Maryland’s 622,682 citizens with a disability have two Democratic primary candidates with substantive records on voting for critical issues that impact the disability community. Yet, they each have different views on the issues, offering Maryland’s Democrats an important choice.

Race for Van Hollen’s Replacement in Maryland’s 8th District
The race in Maryland’s 8th District, which stretches from the northern Washington, D.C., suburbs north toward the Pennsylvania border, has eight candidates running in the Democratic primary to replace Van Hollen. But while Van Hollen has been lauded as a leader for disability rights in the Congress, none of his potential replacements have campaigned on disability issues.

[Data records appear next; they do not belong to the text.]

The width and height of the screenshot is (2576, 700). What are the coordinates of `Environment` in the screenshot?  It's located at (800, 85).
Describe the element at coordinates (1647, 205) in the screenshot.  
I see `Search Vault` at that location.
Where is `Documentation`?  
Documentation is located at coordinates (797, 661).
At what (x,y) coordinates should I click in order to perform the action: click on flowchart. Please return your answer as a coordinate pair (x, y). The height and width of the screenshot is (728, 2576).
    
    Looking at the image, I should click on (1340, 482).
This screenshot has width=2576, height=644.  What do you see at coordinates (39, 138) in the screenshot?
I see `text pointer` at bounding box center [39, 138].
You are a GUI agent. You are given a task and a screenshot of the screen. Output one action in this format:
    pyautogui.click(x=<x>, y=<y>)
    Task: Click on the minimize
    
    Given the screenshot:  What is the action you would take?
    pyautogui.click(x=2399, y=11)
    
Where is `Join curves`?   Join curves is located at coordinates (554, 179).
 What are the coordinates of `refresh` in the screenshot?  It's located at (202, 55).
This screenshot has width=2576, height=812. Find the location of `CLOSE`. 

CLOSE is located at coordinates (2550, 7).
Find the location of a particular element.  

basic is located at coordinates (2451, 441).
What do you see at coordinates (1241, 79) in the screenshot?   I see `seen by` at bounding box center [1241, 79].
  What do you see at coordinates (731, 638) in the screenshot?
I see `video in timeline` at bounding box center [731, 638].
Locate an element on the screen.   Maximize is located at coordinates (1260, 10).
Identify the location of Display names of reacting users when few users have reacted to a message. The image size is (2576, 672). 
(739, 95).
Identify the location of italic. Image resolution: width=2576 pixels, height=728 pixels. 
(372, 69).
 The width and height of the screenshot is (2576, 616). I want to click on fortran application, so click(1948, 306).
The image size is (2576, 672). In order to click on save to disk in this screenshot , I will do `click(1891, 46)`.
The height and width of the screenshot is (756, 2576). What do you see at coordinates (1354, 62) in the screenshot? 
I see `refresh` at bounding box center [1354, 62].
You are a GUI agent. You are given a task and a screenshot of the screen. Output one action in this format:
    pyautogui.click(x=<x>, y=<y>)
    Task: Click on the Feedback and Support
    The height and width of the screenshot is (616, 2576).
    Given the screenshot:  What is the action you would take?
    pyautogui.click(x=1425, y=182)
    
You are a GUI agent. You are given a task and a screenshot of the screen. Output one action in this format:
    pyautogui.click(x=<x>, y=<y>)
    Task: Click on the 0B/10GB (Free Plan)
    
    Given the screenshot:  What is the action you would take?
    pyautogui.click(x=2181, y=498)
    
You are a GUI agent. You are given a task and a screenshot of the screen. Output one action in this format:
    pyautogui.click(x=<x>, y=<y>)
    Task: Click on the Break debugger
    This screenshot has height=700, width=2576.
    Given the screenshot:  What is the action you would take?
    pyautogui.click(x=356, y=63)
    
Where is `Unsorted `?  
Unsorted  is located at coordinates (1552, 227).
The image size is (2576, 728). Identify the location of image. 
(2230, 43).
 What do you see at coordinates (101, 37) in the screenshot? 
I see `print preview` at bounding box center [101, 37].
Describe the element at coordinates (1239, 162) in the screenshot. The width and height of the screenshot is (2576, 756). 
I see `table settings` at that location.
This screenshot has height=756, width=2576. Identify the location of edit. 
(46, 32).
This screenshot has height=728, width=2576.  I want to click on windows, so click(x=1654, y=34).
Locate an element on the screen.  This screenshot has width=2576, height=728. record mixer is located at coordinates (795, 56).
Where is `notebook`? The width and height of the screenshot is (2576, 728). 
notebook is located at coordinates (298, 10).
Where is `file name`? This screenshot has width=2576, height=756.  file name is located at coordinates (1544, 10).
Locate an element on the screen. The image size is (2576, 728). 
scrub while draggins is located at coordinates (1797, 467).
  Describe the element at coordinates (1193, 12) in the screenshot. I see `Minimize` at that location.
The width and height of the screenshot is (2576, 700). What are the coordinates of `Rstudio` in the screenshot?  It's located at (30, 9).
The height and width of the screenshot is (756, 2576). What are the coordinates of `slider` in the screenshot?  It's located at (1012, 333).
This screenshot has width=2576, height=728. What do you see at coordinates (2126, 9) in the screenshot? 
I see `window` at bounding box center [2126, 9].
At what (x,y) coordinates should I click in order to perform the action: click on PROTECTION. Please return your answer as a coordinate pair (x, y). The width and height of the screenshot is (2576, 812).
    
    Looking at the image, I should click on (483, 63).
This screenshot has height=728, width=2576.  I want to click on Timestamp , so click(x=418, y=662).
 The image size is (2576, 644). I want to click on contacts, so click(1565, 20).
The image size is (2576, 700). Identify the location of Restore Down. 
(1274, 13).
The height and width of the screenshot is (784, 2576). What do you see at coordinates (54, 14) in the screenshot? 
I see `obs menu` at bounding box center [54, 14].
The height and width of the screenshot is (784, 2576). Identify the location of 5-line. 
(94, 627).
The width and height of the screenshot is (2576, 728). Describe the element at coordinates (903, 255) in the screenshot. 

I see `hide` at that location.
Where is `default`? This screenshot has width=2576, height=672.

In addition, none of the eight candidates have a place dedicated on their websites to issues important to the disability community. More than 50 percent of Americans report having a family member or close friend with a disability. Fifty-two percent of Democrats report that they or a loved one have a disability and they want to know that their elected officials represent them. One way to show that is having a website that is not only accessible to them, but also inclusive of their demographic and issues.